House of Bone and Rain by Gabino Iglesias
From the Shirley Jackson and Bram Stoker Award-winning author of The Devil Takes You Home, a group of five teenage boys in Puerto Rico seek vengeance after one of their mothers is murdered. Set during a vicious hurricane, a Latinx Stand By Me with a haunted, dark heart.
For childhood friends Gabe, Xavier, Tavo, Paul, and Bimbo, death has always been close. Hurricanes. Car accidents. Gang violence. Suicide. Estamos rodeados de fantasmas was Gabe’s grandmother’s refrain. We are surrounded by ghosts. But this time is different. Bimbo’s mom has been shot dead. We’re gonna kill the guys who killed her Bimbo swears. And they all agree.

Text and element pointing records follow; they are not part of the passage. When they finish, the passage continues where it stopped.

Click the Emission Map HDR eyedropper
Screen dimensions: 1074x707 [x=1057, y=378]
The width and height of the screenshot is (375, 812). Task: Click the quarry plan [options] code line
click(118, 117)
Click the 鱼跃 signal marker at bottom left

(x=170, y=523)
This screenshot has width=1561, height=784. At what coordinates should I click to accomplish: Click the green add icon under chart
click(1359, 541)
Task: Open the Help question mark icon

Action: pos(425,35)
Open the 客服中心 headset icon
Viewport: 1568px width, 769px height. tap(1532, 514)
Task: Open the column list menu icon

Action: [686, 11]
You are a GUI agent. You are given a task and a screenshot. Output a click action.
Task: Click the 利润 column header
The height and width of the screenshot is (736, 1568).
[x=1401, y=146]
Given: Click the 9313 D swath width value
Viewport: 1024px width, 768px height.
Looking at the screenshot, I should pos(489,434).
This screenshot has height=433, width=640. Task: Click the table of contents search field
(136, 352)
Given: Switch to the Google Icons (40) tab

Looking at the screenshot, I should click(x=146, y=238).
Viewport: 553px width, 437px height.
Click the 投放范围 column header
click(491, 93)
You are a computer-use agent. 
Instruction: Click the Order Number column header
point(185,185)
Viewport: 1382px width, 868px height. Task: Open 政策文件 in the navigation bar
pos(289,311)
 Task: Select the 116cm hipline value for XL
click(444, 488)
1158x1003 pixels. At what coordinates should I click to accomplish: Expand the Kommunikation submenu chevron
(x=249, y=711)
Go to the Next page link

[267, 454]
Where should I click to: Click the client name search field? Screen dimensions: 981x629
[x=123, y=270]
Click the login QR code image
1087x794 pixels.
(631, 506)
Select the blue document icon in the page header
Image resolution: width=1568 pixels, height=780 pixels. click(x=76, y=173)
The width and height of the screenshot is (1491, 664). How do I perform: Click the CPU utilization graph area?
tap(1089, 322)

Feral with grief, Bimbo has become unrecognizable, taking no prisoners in his search for names. Soon, they learn Maria was gunned down by guys working for the drug kingpin of Puerto Rico. No one has ever gone up against him and survived. As the boys strategize, a storm gathers far from the coast. Hurricanes are known to carry evil spirits in their currents and bring them ashore, spirits which impose their own order.
Blurring the boundaries between myth, mysticism, and the grim realities of our world, House of Bone and Rain is a harrowing coming of age story; a doomed tale of devotion, the afterlife of violence, and what rolls in on the tide.